Rapyder’s MLOps as a Service will provide data teams an easy way to build, train, deploy, and monitor machine learning model pipelines across different platforms.
What is MLOps?
MLOPS refers to the combination of machine learning and operations. It is an approach to managing machine learning projects that bridges the gap between data scientists and operation teams and help ensure that models are reliable and easily deployed.
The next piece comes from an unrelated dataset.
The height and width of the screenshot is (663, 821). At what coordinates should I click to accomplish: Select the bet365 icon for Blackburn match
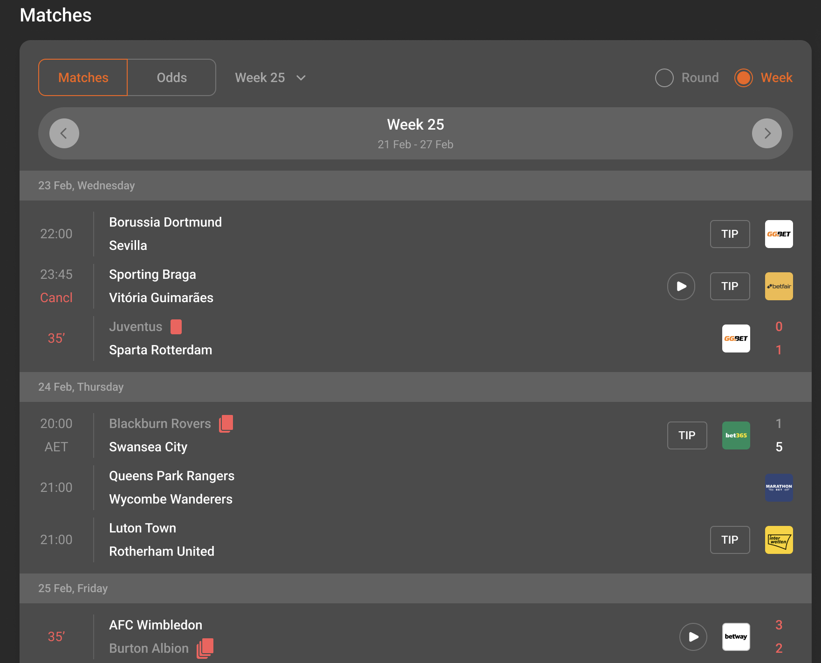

MLOps is a core function of Machine Learning engineering, focused on streamlining the process of taking machine learning models to production and maintaining and monitoring them.
Why Should You Use MLOps?
As you move from running individual AI/ML projects to transforming your business at scale by running multiple AI/ML projects, the discipline of ML Operations (MLOps) can help. MLOps solutions for the unique aspects of AI/ML projects in project management, CI/CD, and quality assurance, helping you improve delivery time, reduce defects, and make data science more productive. MLOps is a methodology built on applying DevOps practices to machine learning workloads.
Like DevOps, MLOps relies on a collaborative and streamlined approach to the machine learning development lifecycle, where the intersection of people, process, and technology optimizes the end-to-end activities required to develop, build, and operate machine learning workloads.
MLOps combines data science and data engineering with existing DevOps practices to streamline model delivery across the machine learning development lifecycle. MLOps is the discipline of integrating ML workloads into release management, CI/CD, and operations. MLOps requires integrating software development, operations, data engineering, and data science.
Benefits of MLOps
Adopting MLOps practices gives you faster time-to-market on ML projects, delivering the following benefits.
- Productivity: Providing self-service environments with access to curated data sets lets data engineers and scientists move faster and waste less time with missing or invalid data.
- Repeatability: Automating all the steps in the Machine Learning Development Life Cycle helps you ensure a repeatable process, including how the model is trained, evaluated, versioned, and deployed.
- Reliability: Incorporating CI/CD practices enrich the ability to deploy quickly and with increased quality and consistency.
- Auditability: Versioning all inputs and outputs, from data science experiments to source data to the trained model, means that we can demonstrate precisely how the model was built and where it was deployed.
- Data and model quality: MLOps lets us enforce policies that guard against model bias and track data statistical properties and model quality changes over time.
Interested? Click here to talk with Rapyder and avail our service offers and free cloud credits.
Rapyder’s MLOps Offering – MLOps Workload Manager
The MLOps Workload Manager solution is built on Amazon Sagemaker & AWS DevOps services which helps you streamline and enforce architecture best practices for the machine learning model. This solution is an extendable framework that provides a standard interface for creating & managing ML pipelines.
The solution’s template allows customers to
- Pre-process, train & evaluate models
- Upload their trained models (bring your model)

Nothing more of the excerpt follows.